The subject of Peas continues to absorb all others; the anxiety to eat them, the pleasure of having eaten them, and the desire to eat them again, are the three great matters which have been discussed by our Princes for four days past.
–Madame de Maintenon 1696, on the court of Louis XIV
First cultivated by Renaissance gardeners in the 1600’s, sugar snap peas were considered to be a rare and decadent treat. Their cultivation was “perfected” in 1979, the result of a cross between snow peas and shelling peas. Today they embody the best of both worlds when it comes to taste and texture in the pea family. Like their English relatives (often called “Garden” or “English” peas) sugar snap pea pods are filled with small, sweet seeds. With a smaller, curved, edible pod, the sugar snap pea stands out from its predecessors. Their seeds are as large and tender as an English shelling pea, but their shells are edible, like the smaller, less robust snow pea. Sugar snap peas are plump and crisp, with velvety, bright green skin.
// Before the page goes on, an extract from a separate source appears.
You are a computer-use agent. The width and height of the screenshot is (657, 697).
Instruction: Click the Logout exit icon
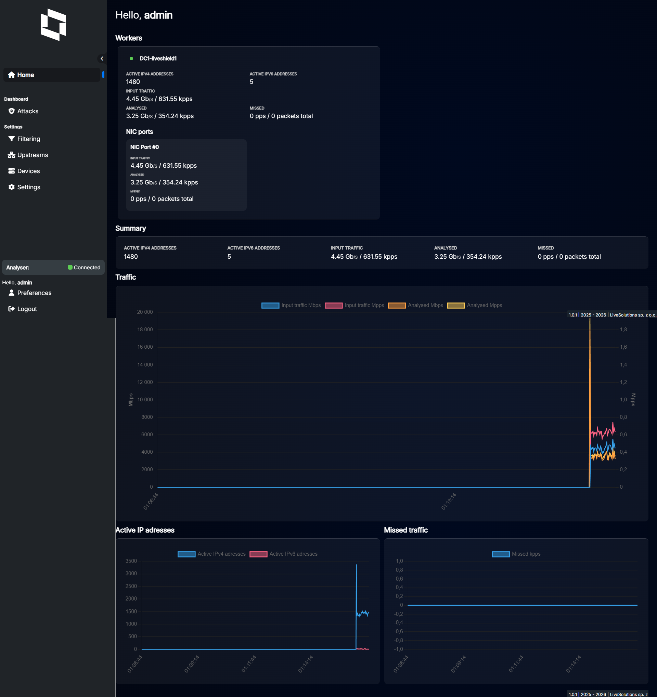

Your mother was right about eating your peas: like other varieties, sugar snaps boast a wide variety of health benefits. Loaded with fiber and impressive amounts of iron and Vitamin A, peas are a great addition to any meal, raw or cooked. You’ll find sugar snap peas in season from early summer into the fall.
The freshest sugar snap peas will be a vibrant green and still have traces of the flower at the stem. Make sure they snap when broken. Ideally, sugar snap peas should be eaten as soon after being picked as possible. Peas will maintain their sweetness for about two days in a ventilated plastic bag in the refrigerator.